With 22 ratifications now guaranteed, the African Continental Free Trade Agreement, (AfCFTA), will soon enter into force. Once in force, its efficacy will depend on the political will to implement it as well as its enforcement mechanisms. The AfCFTA’s Protocol on Rules and Procedures on the Settlement of Disputes establishes a WTO-like Dispute Settlement Mechanism with Panels and an Appellate Body.

This symposium evaluates the prospects of this Dispute Settlement Mechanism. The first installment in the symposium is Dr. Mihreteab Tsighe’s contribution titled, “Can the Dispute Settlement Mechanism be a Crown Jewel of the African Continental free Trade Area?” Dr. Tsighe begins by noting the current retreat from multilateralism in international trade does not augur well for trade dispute settlement in general. He argues that for the AfCFTA’s Dispute Settlement Mechanism to be effective, the States will have to initiate awareness of the system and to allow and support the private sector to participate in the system.
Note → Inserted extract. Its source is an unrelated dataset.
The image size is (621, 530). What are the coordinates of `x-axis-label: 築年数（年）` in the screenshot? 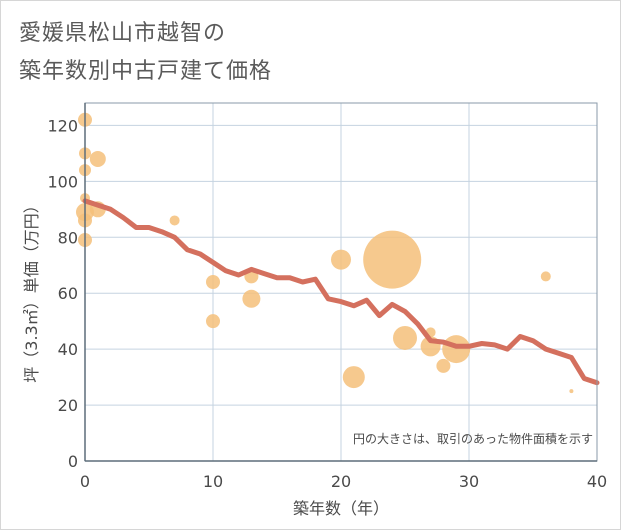 It's located at (341, 508).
Prof. Olabisi D. Akinkugbe’s contribution is titled “What the AfCFTA Protocol on Dispute Settlement says about the culture of African States to Dispute Resolution.” While he is cautiously optimistic about the new system, he argues that history does not support the emergence of a more rules-based dispute mechanism under the AfCFTA. He notes that SADC and the Tripartite Free Trade Agreement between three African regional economic communities, (SADC, EAC and COMESA), also adopt a WTO like dispute settlement system. In SADC that system has never been used.
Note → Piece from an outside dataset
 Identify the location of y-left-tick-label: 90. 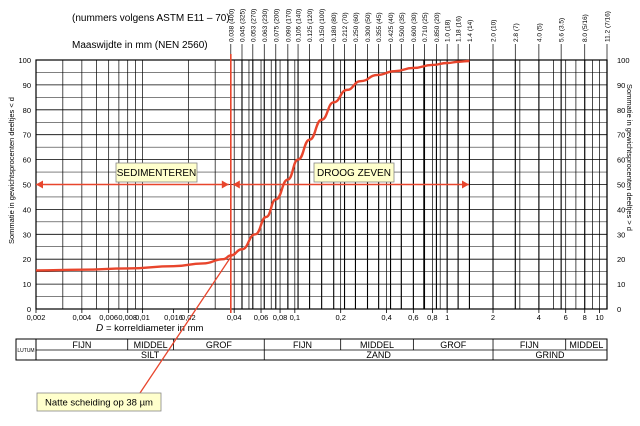
(27, 86).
The final contribution titled “Evaluating the Dispute Settlement Mechanism of the African Continental Free Trade Agreement,” is by James Thuo Gathii. This contribution examines the existence of a Non-Tariff Barrier mechanisms for identifying, reporting, resolving, monitoring and eliminating NTBs which the AfCFTA borrows from sub-regional economic communities, alongside the WTO-like dispute settlement system of the WTO.
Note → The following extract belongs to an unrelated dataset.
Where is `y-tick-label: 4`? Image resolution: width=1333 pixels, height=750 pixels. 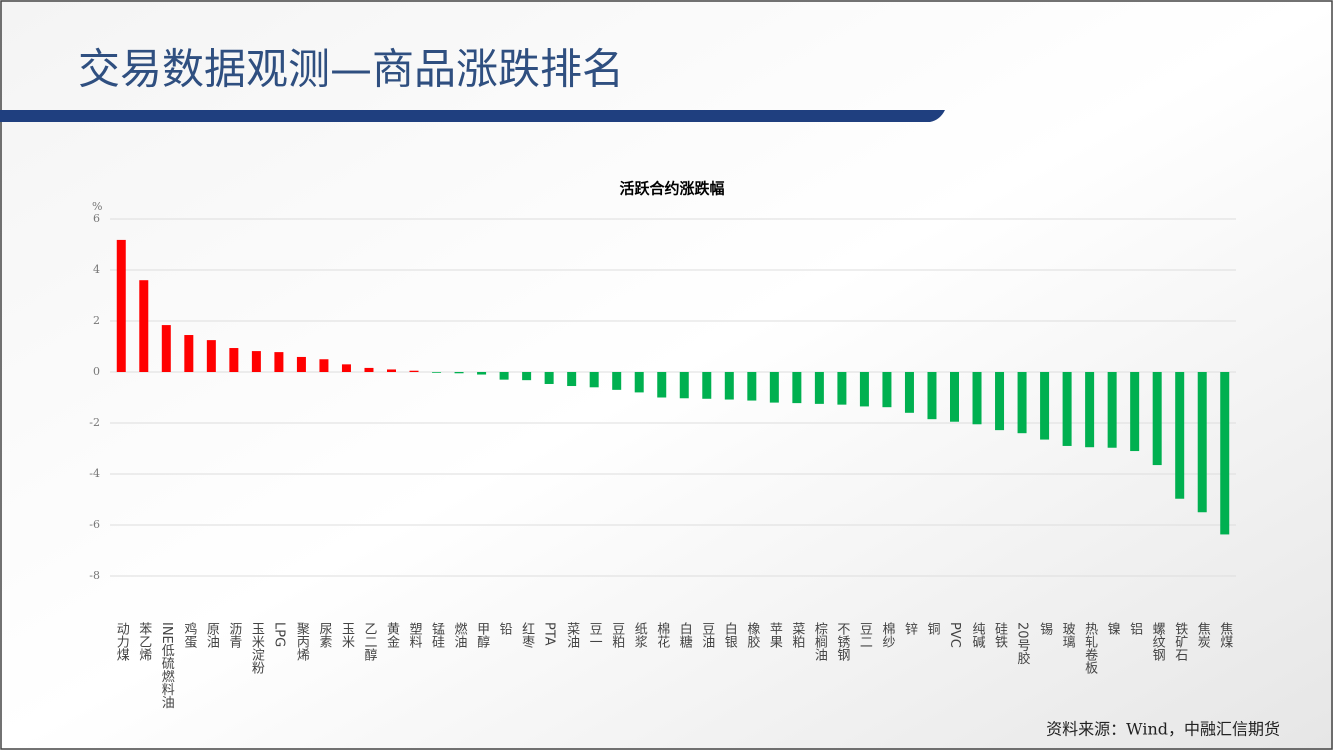
y-tick-label: 4 is located at coordinates (96, 270).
Gathii argues that the AfCFTA can learn both from the experience of the WTO’s dispute settlement system as much as from the non-litigious settlement of disputes from Africa’s sub-regional systems which allow non-state actors to engage national and sub-regional officials in the removal of NTBs. He argues that the experience and expertise of the sub-regional courts in Africa should inform how the AfCFTA’s dispute settlement system develops and evolves.